Every so often some republican threatens the nation with dire consequences if we don’t become a republic.
Professor Gilbert, then Vice Chancellor of the University of Melbourne warned in 1999 that if we did not vote Yes in the referendum, we would become the laughing stock of Asia.
Now Patrick Smythe of Emerald Beach NSW has taken to the letters columns of the press to issue a dire warning: The Australian, on 10 January.
"People ask me," he writes " why, after living in this country for four decades, I still support the Poms in the Ashes."
He continued:
“Well, the Barmy Army sum it up when they sing "God save your gracious queen". As long as Aussies continue to tug the forelock, I can't and won't support them in any sport”
….threats and more threats…
Mr. Smyth does not tell us whether he an Australian. But we gather he maintaining his rage because by the nation did not vote the way he wished in the 1999 landslide against the best republican model the republican establishment could devise.
Does Mr. Smyth really think anybody cares?
His threat is about as influential as that of the then Irish editor in The Sydney Morning Herald in the nineties, Paul McGeoch, who actually threatened that he would not become a citizen unless we voted Yes. We voted No.
And even before that, towards the end of the Constitutional Convention, an emotional Professor Craven warned Lloyd Waddy QC, from the floor, that he would not be voting "for you".
This followed from the monarchists refusal to accept a proposal mounted in the press that they should vote "strategically".
This scheme involved using our considerable numbers to defeat the Keating-Turnbull model by replacing it with the "least worst" McGarvie mode. Then we monarchistst were supposed to campaign against the McGarvie model in the referendum.
This was unanimoulsy rejected by ACM and its allies.
Mr. Waddy showed no concern that the Keating-Turnbull model came up, the one overwehlmingly endorsed by the republican movement. This was even when the leading republican newspaper at the time joined in the republican movement's rejoicing with the headline:
It's all over bar the voting.
But what makes republicans think they have anything to threaten the nation with?
…Government Australia Day Council and the Barmy Army…
In the meantime it seems the Barmy Army is the principal source of Sir Michael Parkinson's expertise on the need for constitutional change here.
This we suppose led the government Australia Day Council of New South Wales to choose him to speak on our national day, and to lecture us on constitutional change.

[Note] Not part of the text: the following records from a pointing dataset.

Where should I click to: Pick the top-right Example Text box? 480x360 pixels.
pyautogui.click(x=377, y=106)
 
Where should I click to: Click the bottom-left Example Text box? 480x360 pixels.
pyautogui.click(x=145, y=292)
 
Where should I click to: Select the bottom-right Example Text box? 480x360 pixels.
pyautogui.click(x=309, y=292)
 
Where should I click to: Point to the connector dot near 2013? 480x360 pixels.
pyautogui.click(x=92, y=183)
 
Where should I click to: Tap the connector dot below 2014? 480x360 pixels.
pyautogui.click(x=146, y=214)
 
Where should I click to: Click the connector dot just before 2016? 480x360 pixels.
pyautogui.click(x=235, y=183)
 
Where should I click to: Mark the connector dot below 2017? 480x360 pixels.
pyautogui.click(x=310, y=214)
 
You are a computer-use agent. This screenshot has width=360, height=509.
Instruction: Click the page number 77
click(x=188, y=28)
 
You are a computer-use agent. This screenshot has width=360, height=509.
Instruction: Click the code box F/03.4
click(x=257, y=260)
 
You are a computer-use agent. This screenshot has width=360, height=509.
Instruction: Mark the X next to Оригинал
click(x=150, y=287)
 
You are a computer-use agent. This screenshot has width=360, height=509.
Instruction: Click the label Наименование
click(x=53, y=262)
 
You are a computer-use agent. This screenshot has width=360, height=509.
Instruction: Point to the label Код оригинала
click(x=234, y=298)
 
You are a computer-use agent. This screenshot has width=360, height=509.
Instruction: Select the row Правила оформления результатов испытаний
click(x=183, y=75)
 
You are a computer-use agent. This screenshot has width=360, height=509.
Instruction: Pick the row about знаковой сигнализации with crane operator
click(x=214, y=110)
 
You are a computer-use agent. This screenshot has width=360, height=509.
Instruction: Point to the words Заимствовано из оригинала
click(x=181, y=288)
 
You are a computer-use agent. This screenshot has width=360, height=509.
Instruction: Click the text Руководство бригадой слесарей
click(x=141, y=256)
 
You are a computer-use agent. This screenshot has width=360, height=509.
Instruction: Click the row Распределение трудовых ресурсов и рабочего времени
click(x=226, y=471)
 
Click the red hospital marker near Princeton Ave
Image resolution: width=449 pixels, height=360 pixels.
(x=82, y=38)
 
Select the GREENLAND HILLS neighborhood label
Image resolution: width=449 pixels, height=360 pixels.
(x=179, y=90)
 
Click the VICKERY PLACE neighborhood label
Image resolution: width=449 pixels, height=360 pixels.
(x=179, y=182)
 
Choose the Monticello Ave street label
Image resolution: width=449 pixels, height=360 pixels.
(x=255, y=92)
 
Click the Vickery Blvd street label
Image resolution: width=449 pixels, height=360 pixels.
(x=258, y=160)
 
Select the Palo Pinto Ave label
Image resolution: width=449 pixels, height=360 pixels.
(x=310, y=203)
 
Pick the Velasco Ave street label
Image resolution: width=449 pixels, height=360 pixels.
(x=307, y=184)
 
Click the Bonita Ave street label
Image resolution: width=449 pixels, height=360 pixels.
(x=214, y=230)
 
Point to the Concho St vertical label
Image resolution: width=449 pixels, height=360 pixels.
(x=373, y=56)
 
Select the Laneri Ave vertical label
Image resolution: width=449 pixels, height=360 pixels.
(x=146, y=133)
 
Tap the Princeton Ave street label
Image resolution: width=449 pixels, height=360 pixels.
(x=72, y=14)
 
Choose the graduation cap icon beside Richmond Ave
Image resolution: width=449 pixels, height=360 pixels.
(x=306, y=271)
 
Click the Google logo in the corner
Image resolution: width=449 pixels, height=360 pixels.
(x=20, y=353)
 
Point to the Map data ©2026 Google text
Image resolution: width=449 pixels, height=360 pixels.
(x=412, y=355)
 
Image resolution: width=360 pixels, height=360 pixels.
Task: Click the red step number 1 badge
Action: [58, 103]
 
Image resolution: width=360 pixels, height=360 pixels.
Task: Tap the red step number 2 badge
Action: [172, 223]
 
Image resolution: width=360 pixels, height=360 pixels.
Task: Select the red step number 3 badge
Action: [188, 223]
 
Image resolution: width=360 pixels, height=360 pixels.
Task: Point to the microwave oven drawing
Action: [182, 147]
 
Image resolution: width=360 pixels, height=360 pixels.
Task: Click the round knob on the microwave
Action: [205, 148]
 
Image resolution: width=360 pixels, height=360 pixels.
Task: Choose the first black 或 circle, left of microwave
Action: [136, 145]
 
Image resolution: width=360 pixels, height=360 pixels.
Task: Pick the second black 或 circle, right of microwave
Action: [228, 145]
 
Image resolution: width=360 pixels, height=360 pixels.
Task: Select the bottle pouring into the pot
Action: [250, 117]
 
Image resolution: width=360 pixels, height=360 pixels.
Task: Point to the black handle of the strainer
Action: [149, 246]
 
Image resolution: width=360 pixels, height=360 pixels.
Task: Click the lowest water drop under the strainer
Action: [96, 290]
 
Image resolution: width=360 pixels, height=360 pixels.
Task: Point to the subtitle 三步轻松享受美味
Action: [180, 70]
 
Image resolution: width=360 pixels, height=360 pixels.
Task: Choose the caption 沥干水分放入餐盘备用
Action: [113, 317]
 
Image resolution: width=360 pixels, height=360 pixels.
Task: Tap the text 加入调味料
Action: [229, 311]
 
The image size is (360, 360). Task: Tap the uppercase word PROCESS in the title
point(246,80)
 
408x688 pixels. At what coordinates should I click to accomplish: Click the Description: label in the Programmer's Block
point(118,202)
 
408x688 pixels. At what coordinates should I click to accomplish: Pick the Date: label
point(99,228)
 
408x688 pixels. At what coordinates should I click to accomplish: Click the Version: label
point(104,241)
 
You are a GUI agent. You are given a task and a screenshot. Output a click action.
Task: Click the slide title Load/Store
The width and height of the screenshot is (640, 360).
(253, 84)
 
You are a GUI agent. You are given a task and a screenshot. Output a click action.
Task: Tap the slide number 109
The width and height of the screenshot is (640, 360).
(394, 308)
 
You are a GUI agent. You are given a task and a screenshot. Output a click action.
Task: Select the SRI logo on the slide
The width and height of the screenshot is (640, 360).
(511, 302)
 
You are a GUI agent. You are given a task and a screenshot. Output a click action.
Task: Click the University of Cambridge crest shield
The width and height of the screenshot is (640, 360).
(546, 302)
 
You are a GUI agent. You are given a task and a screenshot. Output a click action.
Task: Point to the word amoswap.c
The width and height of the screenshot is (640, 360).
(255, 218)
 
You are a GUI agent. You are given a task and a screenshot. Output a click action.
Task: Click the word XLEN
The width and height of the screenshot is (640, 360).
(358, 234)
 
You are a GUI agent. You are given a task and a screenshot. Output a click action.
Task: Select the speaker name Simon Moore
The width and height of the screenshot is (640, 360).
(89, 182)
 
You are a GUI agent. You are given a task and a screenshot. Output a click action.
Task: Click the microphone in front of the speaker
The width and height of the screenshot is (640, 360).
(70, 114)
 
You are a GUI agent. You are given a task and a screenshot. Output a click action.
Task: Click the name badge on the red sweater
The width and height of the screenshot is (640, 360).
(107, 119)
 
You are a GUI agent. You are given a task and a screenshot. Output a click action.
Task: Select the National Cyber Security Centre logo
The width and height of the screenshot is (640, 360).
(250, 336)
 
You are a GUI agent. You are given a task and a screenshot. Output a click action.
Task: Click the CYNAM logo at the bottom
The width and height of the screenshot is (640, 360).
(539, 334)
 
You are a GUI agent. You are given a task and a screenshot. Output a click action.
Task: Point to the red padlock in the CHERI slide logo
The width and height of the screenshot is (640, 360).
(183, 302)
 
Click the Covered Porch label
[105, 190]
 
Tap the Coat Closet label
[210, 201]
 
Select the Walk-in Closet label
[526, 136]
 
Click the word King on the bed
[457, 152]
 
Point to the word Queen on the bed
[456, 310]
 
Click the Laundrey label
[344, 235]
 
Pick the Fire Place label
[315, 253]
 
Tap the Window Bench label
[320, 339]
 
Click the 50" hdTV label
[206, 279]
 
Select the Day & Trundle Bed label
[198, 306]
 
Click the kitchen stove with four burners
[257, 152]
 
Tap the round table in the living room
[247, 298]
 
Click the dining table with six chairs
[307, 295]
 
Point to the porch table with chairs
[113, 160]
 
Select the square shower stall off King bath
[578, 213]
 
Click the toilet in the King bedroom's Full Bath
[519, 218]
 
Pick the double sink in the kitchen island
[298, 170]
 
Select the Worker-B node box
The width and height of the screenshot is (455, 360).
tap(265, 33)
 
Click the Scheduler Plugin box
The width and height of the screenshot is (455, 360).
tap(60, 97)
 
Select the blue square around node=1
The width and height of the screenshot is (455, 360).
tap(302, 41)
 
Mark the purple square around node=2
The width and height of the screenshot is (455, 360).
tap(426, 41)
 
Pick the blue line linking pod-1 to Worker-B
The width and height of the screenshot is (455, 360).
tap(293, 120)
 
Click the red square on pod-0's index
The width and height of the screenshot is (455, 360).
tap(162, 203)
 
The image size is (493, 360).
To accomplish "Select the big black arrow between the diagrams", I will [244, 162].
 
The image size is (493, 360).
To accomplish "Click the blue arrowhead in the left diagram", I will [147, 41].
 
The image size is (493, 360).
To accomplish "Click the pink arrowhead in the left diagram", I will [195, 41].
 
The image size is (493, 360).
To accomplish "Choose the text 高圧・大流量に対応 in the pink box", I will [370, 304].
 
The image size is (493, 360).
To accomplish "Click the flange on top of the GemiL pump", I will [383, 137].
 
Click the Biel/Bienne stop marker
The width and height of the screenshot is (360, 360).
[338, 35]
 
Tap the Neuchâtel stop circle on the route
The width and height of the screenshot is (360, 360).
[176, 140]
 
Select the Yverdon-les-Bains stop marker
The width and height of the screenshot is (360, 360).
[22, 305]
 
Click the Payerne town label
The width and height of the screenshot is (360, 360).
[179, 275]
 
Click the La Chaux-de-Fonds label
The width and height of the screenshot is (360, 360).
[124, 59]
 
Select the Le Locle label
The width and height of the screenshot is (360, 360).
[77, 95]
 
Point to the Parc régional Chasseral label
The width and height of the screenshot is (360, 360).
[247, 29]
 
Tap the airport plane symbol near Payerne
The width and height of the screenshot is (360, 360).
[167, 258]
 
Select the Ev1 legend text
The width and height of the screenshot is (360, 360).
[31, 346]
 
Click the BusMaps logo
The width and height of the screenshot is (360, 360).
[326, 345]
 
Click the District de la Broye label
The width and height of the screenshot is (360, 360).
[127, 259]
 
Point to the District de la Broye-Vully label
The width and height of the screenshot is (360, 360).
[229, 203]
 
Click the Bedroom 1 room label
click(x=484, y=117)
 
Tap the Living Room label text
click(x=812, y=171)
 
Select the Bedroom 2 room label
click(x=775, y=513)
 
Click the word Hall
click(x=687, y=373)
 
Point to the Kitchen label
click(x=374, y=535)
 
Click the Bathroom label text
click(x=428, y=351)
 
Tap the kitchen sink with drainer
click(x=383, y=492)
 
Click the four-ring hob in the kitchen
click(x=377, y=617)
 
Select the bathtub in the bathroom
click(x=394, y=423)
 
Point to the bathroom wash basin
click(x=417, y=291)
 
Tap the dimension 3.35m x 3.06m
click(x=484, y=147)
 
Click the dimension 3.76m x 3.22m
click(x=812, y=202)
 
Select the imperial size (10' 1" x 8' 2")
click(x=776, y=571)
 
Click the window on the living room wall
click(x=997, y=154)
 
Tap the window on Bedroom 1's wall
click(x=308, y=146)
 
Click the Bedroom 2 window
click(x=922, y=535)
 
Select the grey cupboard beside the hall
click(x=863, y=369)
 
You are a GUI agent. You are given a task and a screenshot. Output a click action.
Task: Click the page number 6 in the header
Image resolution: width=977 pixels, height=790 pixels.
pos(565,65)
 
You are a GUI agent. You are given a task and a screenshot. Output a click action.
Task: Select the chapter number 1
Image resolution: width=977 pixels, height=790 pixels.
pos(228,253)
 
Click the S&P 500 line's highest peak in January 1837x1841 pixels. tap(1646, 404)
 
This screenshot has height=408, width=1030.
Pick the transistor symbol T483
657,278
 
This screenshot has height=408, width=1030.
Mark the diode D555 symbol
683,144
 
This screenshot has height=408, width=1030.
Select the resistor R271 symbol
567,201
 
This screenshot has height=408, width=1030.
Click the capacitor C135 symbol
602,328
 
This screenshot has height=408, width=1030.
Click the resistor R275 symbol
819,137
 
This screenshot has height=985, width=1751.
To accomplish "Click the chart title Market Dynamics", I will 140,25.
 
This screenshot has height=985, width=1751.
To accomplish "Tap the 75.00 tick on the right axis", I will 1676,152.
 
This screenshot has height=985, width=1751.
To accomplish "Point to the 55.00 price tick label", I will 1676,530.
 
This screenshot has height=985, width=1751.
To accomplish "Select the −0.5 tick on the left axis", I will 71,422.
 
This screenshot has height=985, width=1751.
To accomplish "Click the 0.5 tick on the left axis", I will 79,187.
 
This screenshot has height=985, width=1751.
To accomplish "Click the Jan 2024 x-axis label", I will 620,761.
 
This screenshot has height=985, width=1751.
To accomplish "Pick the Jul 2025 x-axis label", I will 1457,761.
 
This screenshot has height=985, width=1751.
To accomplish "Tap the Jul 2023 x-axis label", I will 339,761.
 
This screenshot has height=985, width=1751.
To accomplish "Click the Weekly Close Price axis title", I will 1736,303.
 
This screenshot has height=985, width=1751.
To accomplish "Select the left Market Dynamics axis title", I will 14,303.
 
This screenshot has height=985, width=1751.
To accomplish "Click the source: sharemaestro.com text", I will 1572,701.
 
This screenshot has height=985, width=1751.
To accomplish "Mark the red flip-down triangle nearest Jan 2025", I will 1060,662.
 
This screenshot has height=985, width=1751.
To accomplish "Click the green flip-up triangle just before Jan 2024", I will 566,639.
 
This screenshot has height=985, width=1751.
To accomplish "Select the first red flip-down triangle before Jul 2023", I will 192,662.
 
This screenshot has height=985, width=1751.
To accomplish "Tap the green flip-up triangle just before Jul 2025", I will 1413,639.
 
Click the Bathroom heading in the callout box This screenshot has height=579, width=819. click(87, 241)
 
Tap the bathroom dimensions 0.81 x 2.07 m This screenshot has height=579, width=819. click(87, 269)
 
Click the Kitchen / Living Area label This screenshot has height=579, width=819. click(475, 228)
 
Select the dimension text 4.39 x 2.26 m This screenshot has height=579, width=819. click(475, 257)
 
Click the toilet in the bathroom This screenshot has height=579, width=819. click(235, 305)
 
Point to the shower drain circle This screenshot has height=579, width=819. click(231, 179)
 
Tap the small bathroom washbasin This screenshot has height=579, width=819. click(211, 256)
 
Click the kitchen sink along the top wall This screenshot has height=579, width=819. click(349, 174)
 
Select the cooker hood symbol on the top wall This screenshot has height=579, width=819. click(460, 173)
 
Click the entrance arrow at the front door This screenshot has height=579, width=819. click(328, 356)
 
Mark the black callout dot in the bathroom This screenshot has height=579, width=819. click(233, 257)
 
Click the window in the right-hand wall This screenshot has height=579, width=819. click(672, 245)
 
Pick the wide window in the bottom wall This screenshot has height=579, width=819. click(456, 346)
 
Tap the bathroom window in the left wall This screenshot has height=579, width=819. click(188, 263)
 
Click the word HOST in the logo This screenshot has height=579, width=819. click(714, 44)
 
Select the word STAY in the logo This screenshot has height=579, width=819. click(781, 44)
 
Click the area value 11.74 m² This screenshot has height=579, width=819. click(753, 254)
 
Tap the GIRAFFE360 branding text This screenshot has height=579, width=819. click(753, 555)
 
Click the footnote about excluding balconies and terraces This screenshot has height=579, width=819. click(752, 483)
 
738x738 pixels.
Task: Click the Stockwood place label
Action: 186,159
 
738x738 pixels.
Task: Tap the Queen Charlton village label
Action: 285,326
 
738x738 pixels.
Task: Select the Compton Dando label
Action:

Around the same timethe republican flag changers at Ausflag, in alliance with Fairfax media, launched a divisive demand that the Australian Flag be shredded. They relied on former Australians of the Year. And who chose them?
The government Australia Day Council, which works from the Prime Minister's department.
Australia Day is now being used to promote the divisive minority views of a tiny elite.
Incidentally, here's the Barmy Army in 2006. No doubt because of the value of the intellectual property in this clip, the embedding has been disabled, but you can follow the link to Youtube.
What part of the Australian constitutional system their high command is referring to is not clear.